START EXERCISE INPUTS

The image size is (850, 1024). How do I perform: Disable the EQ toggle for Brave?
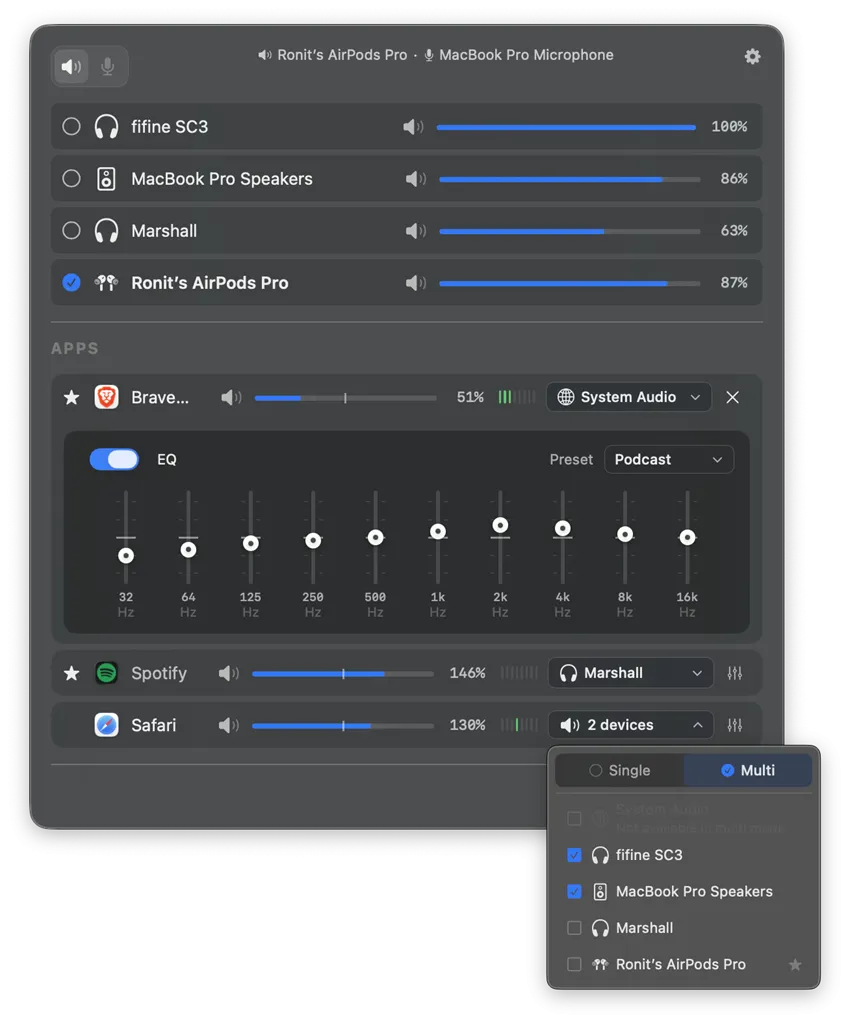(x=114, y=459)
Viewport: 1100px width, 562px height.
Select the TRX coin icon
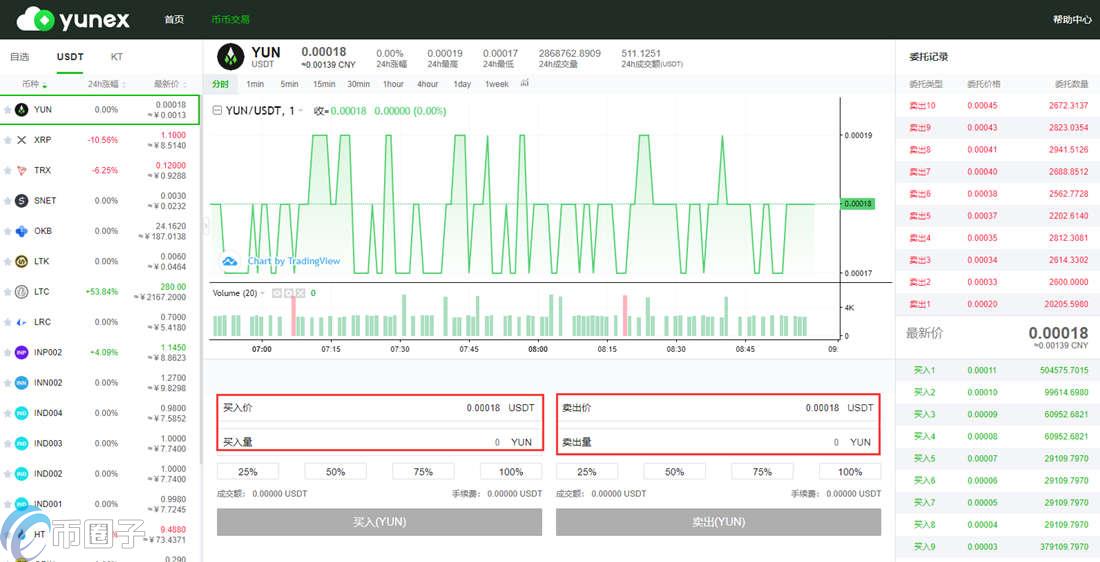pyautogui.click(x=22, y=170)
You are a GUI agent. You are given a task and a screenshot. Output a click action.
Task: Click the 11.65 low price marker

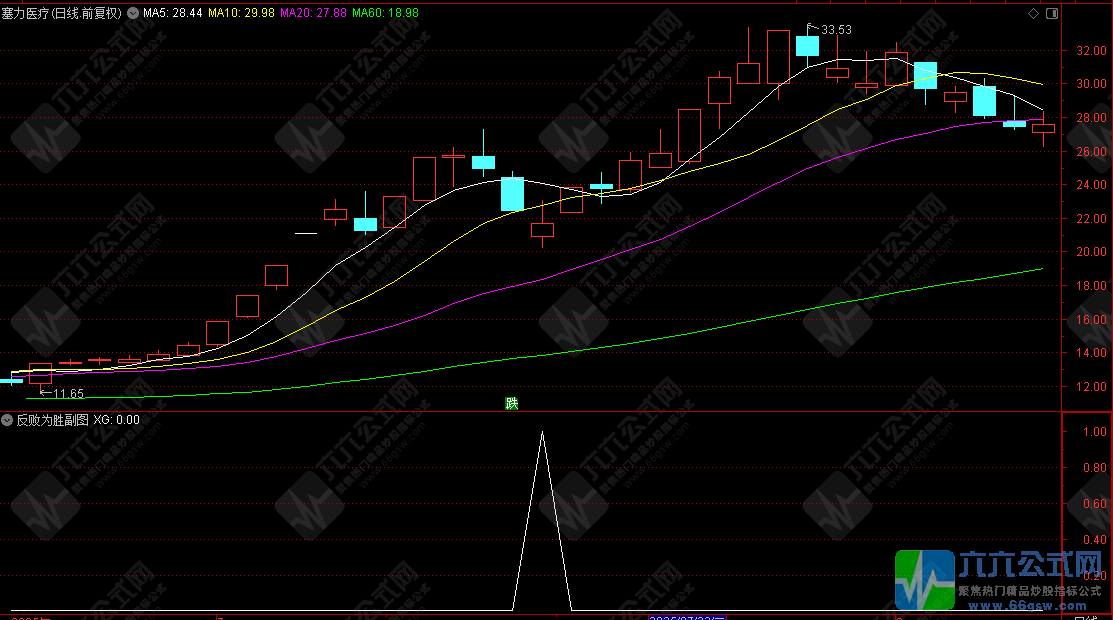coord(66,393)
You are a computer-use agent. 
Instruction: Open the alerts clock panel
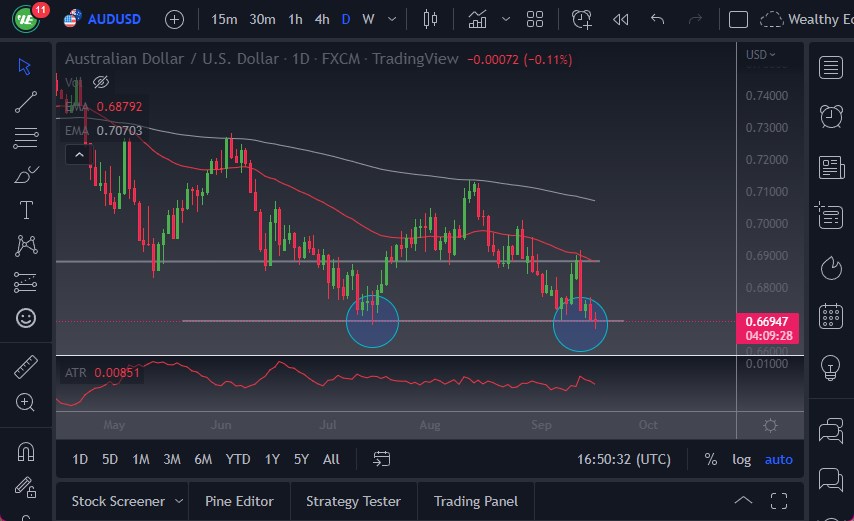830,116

END EXERCISE INPUTS

### EXERCISE DIRECTIONS
Exactly the lines from the one containing "You are a computer-use agent." through the end of the data above: repeat those, both ends included, and nothing else. Skip the pictures.

### RESPONSE BOX
You are a computer-use agent. 
Instruction: Open the alerts clock panel
830,116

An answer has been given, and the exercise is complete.